[Collected data]

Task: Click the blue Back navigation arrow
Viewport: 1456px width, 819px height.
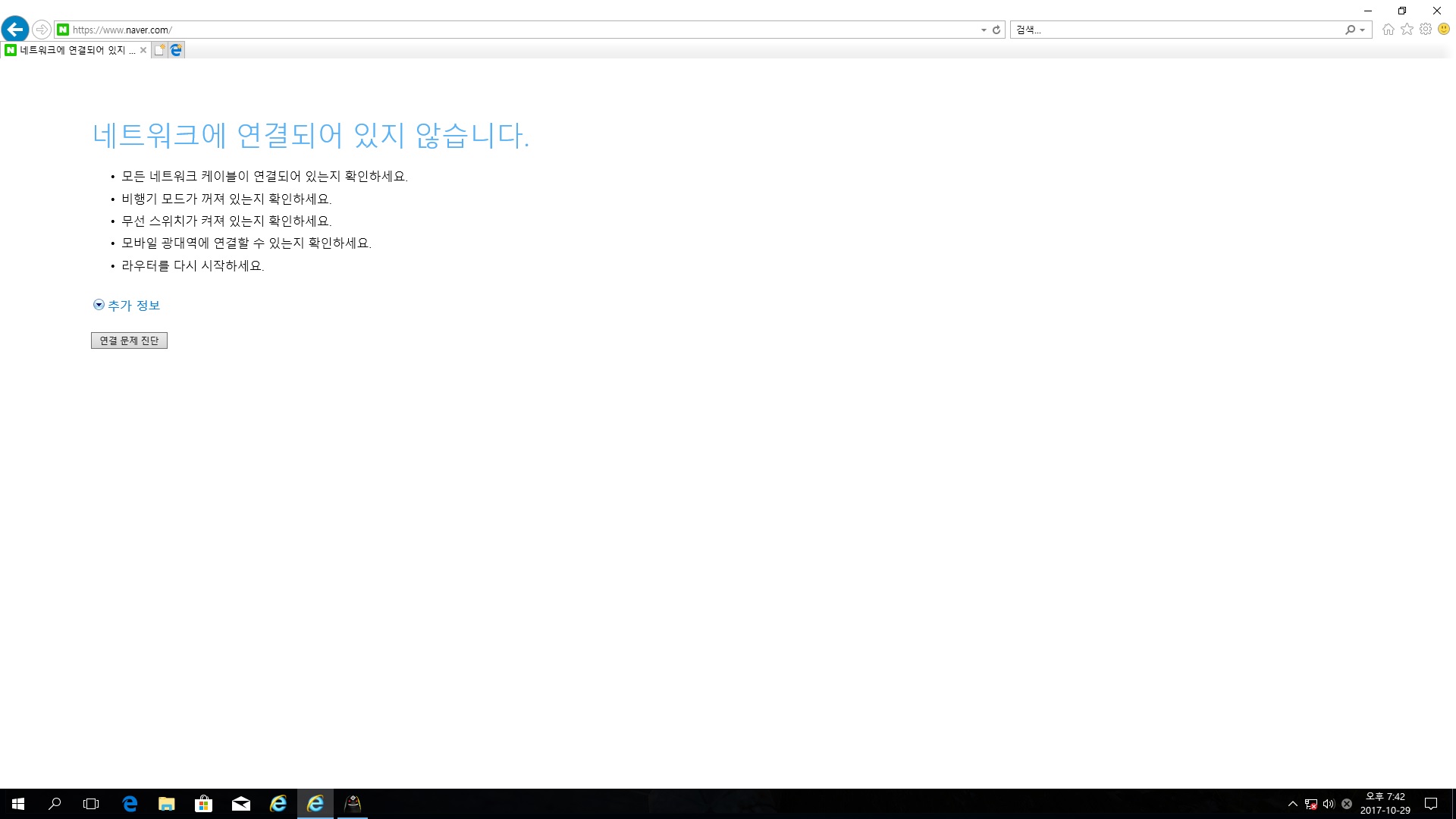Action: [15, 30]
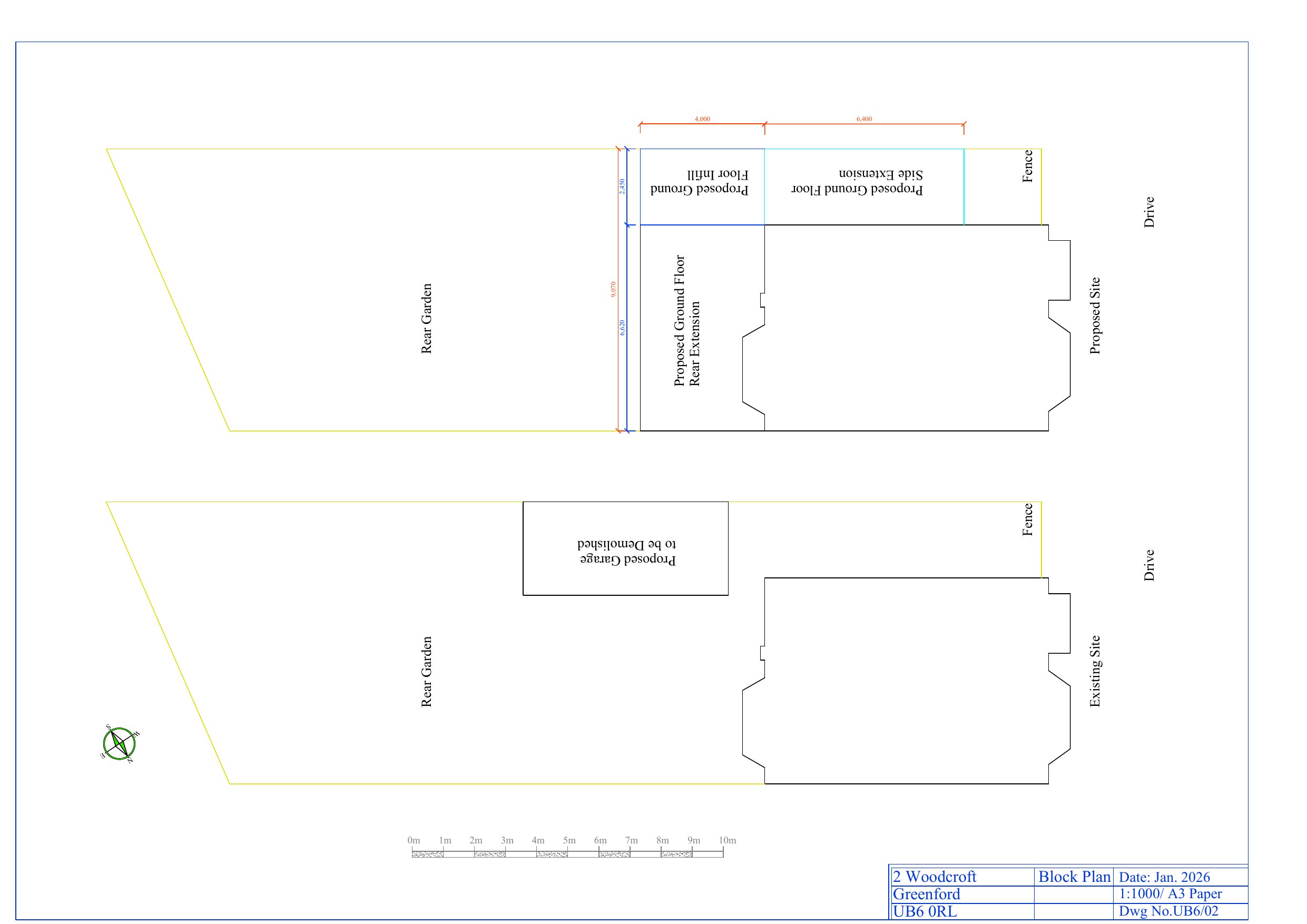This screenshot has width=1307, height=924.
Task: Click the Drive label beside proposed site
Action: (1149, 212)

• DIRECTIONS FOR THIS TASK: Exact repetition of all entries is required. The pictures should not appear.

• ANSWER AREA:
Task: Click the blue Back navigation arrow
Viewport: 1456px width, 819px height.
Action: [15, 30]
This screenshot has width=1307, height=924.
Task: Click the Drive label beside proposed site
Action: (1149, 212)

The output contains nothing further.